A second obstacle to creation of a
federal law rescinding applications is the Hollingsworth doctrine. This
doctrine refers to a Supreme Court ruling, Hollingsworth v Virginia, 3
U.S. 378 (1798). In that ruling the Court determined the President "has
nothing to do with the proposition, or adoption, of amendments to the
Constitution" and that his "negative" [veto] "applies only to the
ordinary cases of legislation." Without question, legislation granting
Congress authority to "rescind" applications (based on a "legal fiction") such that an entire provision of amendatory
process may be thwarted (and thus proposal of amendments defeated)

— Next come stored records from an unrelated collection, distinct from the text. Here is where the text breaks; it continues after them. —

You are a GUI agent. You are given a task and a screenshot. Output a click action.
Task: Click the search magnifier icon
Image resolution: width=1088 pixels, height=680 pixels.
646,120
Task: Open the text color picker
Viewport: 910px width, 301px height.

clearly has "to do with the proposition...of
amendments to the Constitution." Therefore the Hollingsworth doctrine
prevents enactment of the necessary legislation required to lawfully
permit "rescissions" of states applications. (See: Discussion: Page 17 B).

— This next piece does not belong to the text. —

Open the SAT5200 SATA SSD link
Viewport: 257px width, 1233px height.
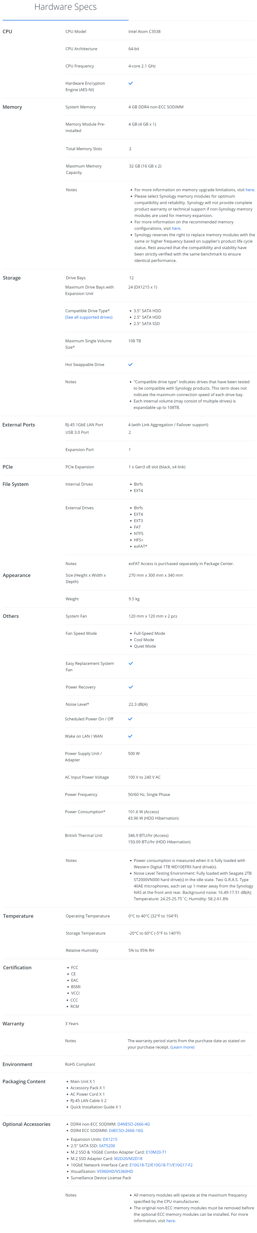click(x=107, y=1145)
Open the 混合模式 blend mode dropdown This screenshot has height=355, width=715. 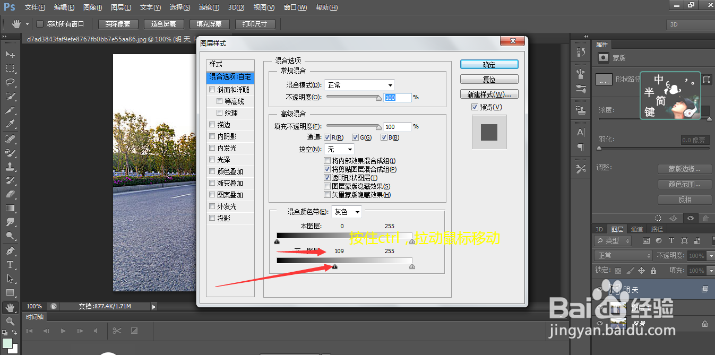click(x=359, y=85)
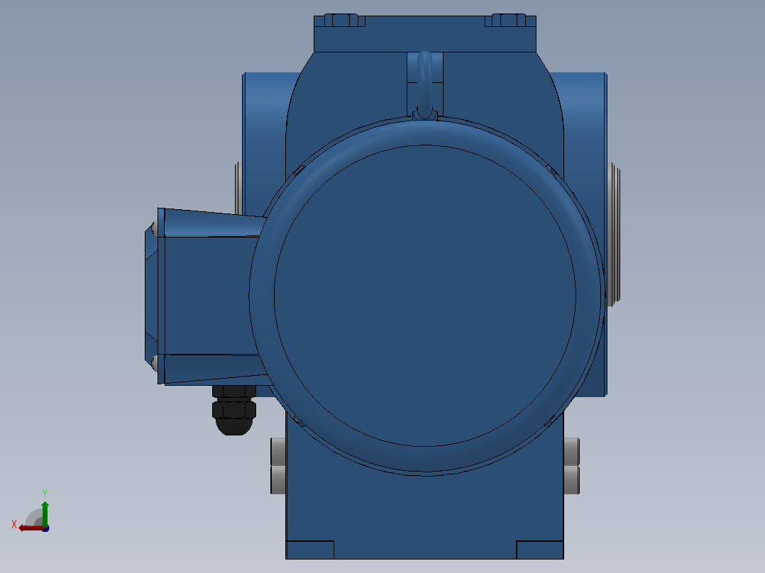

Finally Article V grants no state authority over another state's
application. The public record shows the states have submitted 11 sets
of applications each consisting of the necessary two thirds
applications. Several of these sets were submitted to Congress prior to
the start of the 1983 JBS/Eagle Forum campaign. Thus, before JBS/Eagle
Forum asserted states could "rescind" applications,
the applications already submitted required Congress
call several conventions. As the call is "peremptory" meaning Congress has no
option, so too is the requirement of "peremptory" on the states, meaning
they have also no option. Thus the states can take no action which presents Congress "an option" not to call a convention where otherwise it is obligated to do so. Presenting a "rescission" provides Congress an option.
Article V
precludes any "rescission" prior to two thirds submission by the state legislatures.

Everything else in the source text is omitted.